No to war, no to the Islamic Republic! Our solidarity should be with the working-class, democratic, and secular opposition in Iran, and with the internationalist opposition within Israel.

Comments

Submitted by guenter on Thu, 08/03/2012 - 13:57

USA &israel are preparing 4 a war against iran, and, once again, only WL claims it the-other-way-around. the same old story, here we go again.
however worse the iranian regime- supporting a war against it, is playin´with the possibility of the 3rd worldwar.

Submitted by Matthew on Thu, 08/03/2012 - 14:23

that's a very strange reading of an article that says "war is as likely to bring a nuclear-armed Iran closer as to block it, and certain to bring death and devastation to working people across a large stretch of the Middle East.
No to war, no to the Islamic Republic!"

Submitted by guenter on Fri, 09/03/2012 - 00:09

mathew,
u may know that my english is not perfect and that sometimes i understand things wrong, but parts of the article, as this:

US officials say that there is no clear evidence of Iran going for nuclear weapons and that sanctions and diplomacy can work.
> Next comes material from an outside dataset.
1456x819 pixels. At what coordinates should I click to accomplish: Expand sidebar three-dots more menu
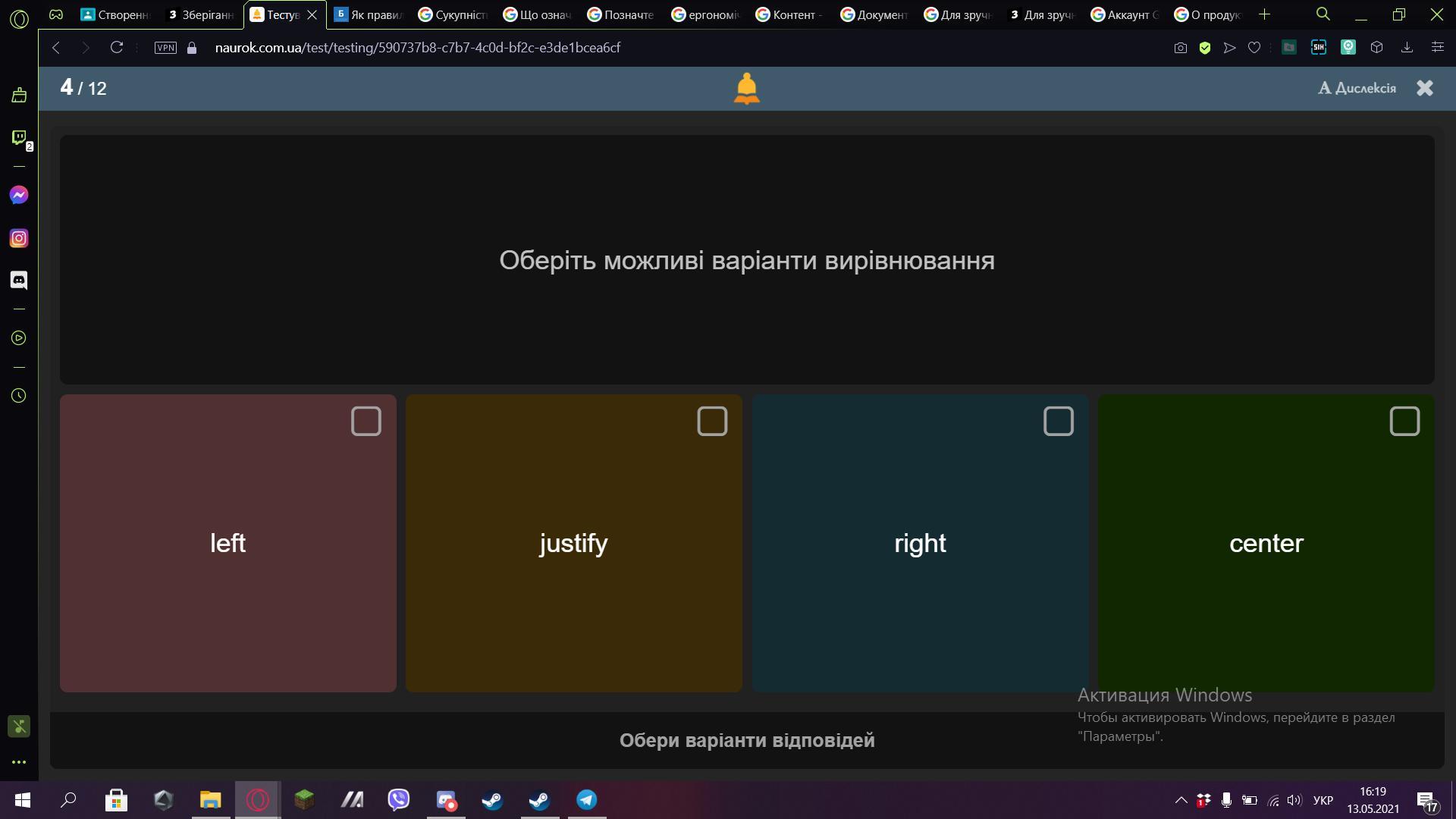pos(19,762)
Nuclear weapons in the hands of Iran’s clerical-fascist regime would be a real threat.

...do sound to me as describing the iran as the agressor &denying, that usa 6israel are preparing 4 a war against iran, by quoting us-officials who do of course deny what they are preparing for.

Submitted by Clive on Sat, 10/03/2012 - 19:51

(To be clear - this is a general comment, not a reply to guenter).

There are two arguments, I think, usually put forward regarding Iran's putative possession of nuclear arms on the left. One is that it isn't true - that this is a re-run of the WMD argument over Iraq.

But the other is that even if it is true, Iran is - in effect - entitled to have nukes if imperialist countries, and of course Israel, has them. One version of this is that it's hypocritical to worry about Iran having them but make less of a fuss about, especially, Israel; but I think the stronger version is as I put it before: if Israel has nukes, Iran is entitled to them.

Either way - isn't there an implicit acceptance of the old Cold War argument that nukes act as a deterrent? That is, somewhere in there, there's the suggestion that all Iran could possibly want nukes for is to maintain the balance of power - to be able to threaten, say, Israel, if Israel was threatening it?

If we're against nuclear weapons, surely we're against *new* countries getting them. To say 'other people have them so why is this a problem?' - even leaving aside the specific character of the Iranian regime - seems to me just perverse.

Submitted by martin on Sun, 11/03/2012 - 10:45

But also, Guenter, we are absolutely clear that Israel seems to be preparing to attack Iran, and that we need to oppose this.